Combined with the album’s rushed release, and their conjoined “PopMart” tour already booked ahead of time, the band’s vision for the album was not able to be fully executed.
“‘Pop’ never had the chance to be properly finished. It is really the most expensive demo session in the history of music,” frontman Paul Hewson (Bono) said in his memoir “Surrender: 40 Songs, One Story.”
But this acknowledgement has long been used to undermine “Pop” as a failure or discredit the whole album as simply a “low point” in the band’s history. The public’s negative perception poured past the album and into the album’s PopMart Tour, from which the band announced from the lingerie section of a Kmart, seemingly making fun of themselves and how “commercial” the band had become. This was reflected onto the stage itself, the band played under a 100-foot-tall golden arch, and for their encores they would come out one by one from a spinning 40-foot-tall mirrorball lemon. A spectacle that was widely mocked at the time but now reads as visionary, “PopMart” was not just the result of a band with too much money and no boundaries, it was satire. Bono later admitted the band were knowingly playing with scale and absurdity, even joking about “four Irish guys walking out of a giant lemon,” fully aware of how confrontational the image was.
“Pop” marked the last moment when U2 presented themselves as untouchable, ironic rockstars rather than emotional architects of comfort rather than confrontation.

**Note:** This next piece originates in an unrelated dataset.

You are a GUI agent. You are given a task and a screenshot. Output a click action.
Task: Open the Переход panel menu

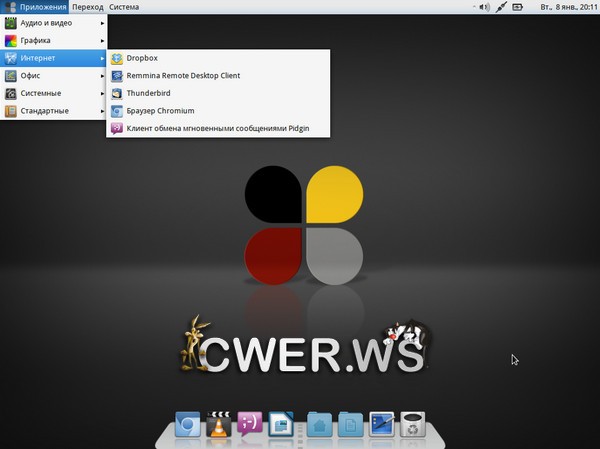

The “PopMart” era showed they were not scared to toy with their image and sound no matter what critics threw at them. After Pop U2 returned to safer territory with their album “All That You Can’t Leave Behind.” A move that ultimately worked well and restored their universal appeal. But that success came with a shift in posture. The irony was dropped, the scale pulled back and the sense of danger kept in check. “Pop” stands as the last time U2 fully leaned into risk and confrontation without a backup plan. It was not their cleanest or safest record, but it was the last moment they felt unpredictable.